[START]

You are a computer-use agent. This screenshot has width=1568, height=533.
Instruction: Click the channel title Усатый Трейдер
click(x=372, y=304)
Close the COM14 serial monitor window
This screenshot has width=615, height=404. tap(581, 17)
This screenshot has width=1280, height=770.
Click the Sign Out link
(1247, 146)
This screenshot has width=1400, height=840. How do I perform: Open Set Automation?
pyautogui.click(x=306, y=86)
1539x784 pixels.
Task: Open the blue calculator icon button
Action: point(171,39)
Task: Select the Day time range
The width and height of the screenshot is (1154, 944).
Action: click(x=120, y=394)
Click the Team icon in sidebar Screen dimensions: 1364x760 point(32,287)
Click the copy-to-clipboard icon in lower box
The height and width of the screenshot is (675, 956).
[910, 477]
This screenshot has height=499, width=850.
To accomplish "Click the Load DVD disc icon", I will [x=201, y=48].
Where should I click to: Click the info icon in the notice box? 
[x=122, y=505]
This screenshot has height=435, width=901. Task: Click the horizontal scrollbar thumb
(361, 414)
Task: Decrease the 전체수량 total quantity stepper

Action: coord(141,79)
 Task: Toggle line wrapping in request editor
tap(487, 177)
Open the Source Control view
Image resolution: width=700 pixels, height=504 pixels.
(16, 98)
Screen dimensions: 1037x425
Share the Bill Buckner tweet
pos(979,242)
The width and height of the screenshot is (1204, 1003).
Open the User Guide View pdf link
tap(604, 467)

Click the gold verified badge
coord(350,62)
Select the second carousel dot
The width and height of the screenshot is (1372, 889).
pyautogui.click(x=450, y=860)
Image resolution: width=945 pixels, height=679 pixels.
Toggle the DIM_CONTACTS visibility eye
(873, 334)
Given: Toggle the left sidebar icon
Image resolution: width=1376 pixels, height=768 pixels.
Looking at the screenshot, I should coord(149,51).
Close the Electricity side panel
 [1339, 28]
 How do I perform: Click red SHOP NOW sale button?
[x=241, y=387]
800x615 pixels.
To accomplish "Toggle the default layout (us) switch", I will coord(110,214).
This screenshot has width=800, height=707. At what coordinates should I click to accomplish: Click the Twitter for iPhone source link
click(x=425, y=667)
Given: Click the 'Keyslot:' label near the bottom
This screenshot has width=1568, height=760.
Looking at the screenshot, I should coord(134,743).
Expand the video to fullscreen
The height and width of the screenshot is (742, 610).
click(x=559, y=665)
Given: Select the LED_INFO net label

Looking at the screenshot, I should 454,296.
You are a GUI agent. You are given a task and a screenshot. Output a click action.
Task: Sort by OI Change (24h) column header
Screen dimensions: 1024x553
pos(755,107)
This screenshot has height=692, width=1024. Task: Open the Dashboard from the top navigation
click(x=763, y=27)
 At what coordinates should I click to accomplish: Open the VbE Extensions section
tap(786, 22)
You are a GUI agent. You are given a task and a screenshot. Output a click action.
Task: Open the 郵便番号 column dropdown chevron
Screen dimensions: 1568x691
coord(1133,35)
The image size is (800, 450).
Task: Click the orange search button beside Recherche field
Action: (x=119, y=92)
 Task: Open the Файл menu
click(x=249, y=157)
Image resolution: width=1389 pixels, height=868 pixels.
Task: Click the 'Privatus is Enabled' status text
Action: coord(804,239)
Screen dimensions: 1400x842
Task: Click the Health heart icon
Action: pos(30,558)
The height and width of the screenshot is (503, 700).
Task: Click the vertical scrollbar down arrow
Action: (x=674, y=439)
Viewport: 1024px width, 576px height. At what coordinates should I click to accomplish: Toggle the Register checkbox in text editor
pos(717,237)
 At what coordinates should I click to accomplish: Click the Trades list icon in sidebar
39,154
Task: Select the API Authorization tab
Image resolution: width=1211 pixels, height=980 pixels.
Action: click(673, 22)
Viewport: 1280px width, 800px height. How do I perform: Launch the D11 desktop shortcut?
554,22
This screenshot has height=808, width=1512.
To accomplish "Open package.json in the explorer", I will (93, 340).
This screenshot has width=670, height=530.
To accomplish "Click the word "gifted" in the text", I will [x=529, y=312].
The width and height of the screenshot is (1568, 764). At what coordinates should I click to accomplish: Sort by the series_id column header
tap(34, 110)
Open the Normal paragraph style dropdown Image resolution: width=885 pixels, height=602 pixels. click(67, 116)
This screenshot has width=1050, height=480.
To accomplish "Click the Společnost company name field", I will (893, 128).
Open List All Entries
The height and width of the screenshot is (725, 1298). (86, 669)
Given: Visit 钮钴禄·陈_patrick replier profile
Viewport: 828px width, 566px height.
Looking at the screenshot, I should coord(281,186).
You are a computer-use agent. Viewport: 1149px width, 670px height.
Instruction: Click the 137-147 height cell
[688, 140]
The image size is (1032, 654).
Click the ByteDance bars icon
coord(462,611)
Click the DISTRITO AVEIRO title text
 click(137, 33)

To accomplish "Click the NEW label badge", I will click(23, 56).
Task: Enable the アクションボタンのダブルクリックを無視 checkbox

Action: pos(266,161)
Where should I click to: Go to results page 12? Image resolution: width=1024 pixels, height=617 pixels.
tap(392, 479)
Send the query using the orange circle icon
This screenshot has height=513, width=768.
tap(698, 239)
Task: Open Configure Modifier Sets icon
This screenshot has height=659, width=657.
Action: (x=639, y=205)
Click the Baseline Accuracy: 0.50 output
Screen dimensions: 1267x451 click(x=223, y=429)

[END]

*WHAT IS EXPECTED*
Rewrite all the data above, swapping "Bill Buckner" for "Hank Aaron" and changing nothing else.

*ANSWER TO THIS EXERCISE*
You are a computer-use agent. This screenshot has width=1568, height=533.
Instruction: Click the channel title Усатый Трейдер
click(x=372, y=304)
Close the COM14 serial monitor window
This screenshot has width=615, height=404. tap(581, 17)
This screenshot has width=1280, height=770.
Click the Sign Out link
(1247, 146)
This screenshot has width=1400, height=840. How do I perform: Open Set Automation?
pyautogui.click(x=306, y=86)
1539x784 pixels.
Task: Open the blue calculator icon button
Action: point(171,39)
Task: Select the Day time range
The width and height of the screenshot is (1154, 944).
Action: click(x=120, y=394)
Click the Team icon in sidebar Screen dimensions: 1364x760 point(32,287)
Click the copy-to-clipboard icon in lower box
The height and width of the screenshot is (675, 956).
[910, 477]
This screenshot has height=499, width=850.
To accomplish "Click the Load DVD disc icon", I will [x=201, y=48].
Where should I click to: Click the info icon in the notice box? 
[x=122, y=505]
This screenshot has height=435, width=901. Task: Click the horizontal scrollbar thumb
(361, 414)
Task: Decrease the 전체수량 total quantity stepper

Action: coord(141,79)
 Task: Toggle line wrapping in request editor
tap(487, 177)
Open the Source Control view
Image resolution: width=700 pixels, height=504 pixels.
(16, 98)
Screen dimensions: 1037x425
Share the Hank Aaron tweet
pos(979,242)
The width and height of the screenshot is (1204, 1003).
Open the User Guide View pdf link
tap(604, 467)

Click the gold verified badge
coord(350,62)
Select the second carousel dot
The width and height of the screenshot is (1372, 889).
pyautogui.click(x=450, y=860)
Image resolution: width=945 pixels, height=679 pixels.
Toggle the DIM_CONTACTS visibility eye
(873, 334)
Given: Toggle the left sidebar icon
Image resolution: width=1376 pixels, height=768 pixels.
Looking at the screenshot, I should coord(149,51).
Close the Electricity side panel
 [1339, 28]
 How do I perform: Click red SHOP NOW sale button?
[x=241, y=387]
800x615 pixels.
To accomplish "Toggle the default layout (us) switch", I will coord(110,214).
This screenshot has width=800, height=707. At what coordinates should I click to accomplish: Click the Twitter for iPhone source link
click(x=425, y=667)
Given: Click the 'Keyslot:' label near the bottom
This screenshot has width=1568, height=760.
Looking at the screenshot, I should coord(134,743).
Expand the video to fullscreen
The height and width of the screenshot is (742, 610).
click(x=559, y=665)
Given: Select the LED_INFO net label

Looking at the screenshot, I should 454,296.
You are a GUI agent. You are given a task and a screenshot. Output a click action.
Task: Sort by OI Change (24h) column header
Screen dimensions: 1024x553
pos(755,107)
This screenshot has height=692, width=1024. Task: Open the Dashboard from the top navigation
click(x=763, y=27)
 At what coordinates should I click to accomplish: Open the VbE Extensions section
tap(786, 22)
You are a GUI agent. You are given a task and a screenshot. Output a click action.
Task: Open the 郵便番号 column dropdown chevron
Screen dimensions: 1568x691
coord(1133,35)
The image size is (800, 450).
Task: Click the orange search button beside Recherche field
Action: (x=119, y=92)
 Task: Open the Файл menu
click(x=249, y=157)
Image resolution: width=1389 pixels, height=868 pixels.
Task: Click the 'Privatus is Enabled' status text
Action: coord(804,239)
Screen dimensions: 1400x842
Task: Click the Health heart icon
Action: pos(30,558)
The height and width of the screenshot is (503, 700).
Task: Click the vertical scrollbar down arrow
Action: (x=674, y=439)
Viewport: 1024px width, 576px height. At what coordinates should I click to accomplish: Toggle the Register checkbox in text editor
pos(717,237)
 At what coordinates should I click to accomplish: Click the Trades list icon in sidebar
39,154
Task: Select the API Authorization tab
Image resolution: width=1211 pixels, height=980 pixels.
Action: click(673, 22)
Viewport: 1280px width, 800px height. How do I perform: Launch the D11 desktop shortcut?
554,22
This screenshot has height=808, width=1512.
To accomplish "Open package.json in the explorer", I will (93, 340).
This screenshot has width=670, height=530.
To accomplish "Click the word "gifted" in the text", I will [x=529, y=312].
The width and height of the screenshot is (1568, 764). At what coordinates should I click to accomplish: Sort by the series_id column header
tap(34, 110)
Open the Normal paragraph style dropdown Image resolution: width=885 pixels, height=602 pixels. click(67, 116)
This screenshot has width=1050, height=480.
To accomplish "Click the Společnost company name field", I will (893, 128).
Open List All Entries
The height and width of the screenshot is (725, 1298). (86, 669)
Given: Visit 钮钴禄·陈_patrick replier profile
Viewport: 828px width, 566px height.
Looking at the screenshot, I should coord(281,186).
You are a computer-use agent. Viewport: 1149px width, 670px height.
Instruction: Click the 137-147 height cell
[688, 140]
The image size is (1032, 654).
Click the ByteDance bars icon
coord(462,611)
Click the DISTRITO AVEIRO title text
 click(137, 33)

To accomplish "Click the NEW label badge", I will click(23, 56).
Task: Enable the アクションボタンのダブルクリックを無視 checkbox

Action: pos(266,161)
Where should I click to: Go to results page 12? Image resolution: width=1024 pixels, height=617 pixels.
tap(392, 479)
Send the query using the orange circle icon
This screenshot has height=513, width=768.
tap(698, 239)
Task: Open Configure Modifier Sets icon
This screenshot has height=659, width=657.
Action: (x=639, y=205)
Click the Baseline Accuracy: 0.50 output
Screen dimensions: 1267x451 click(x=223, y=429)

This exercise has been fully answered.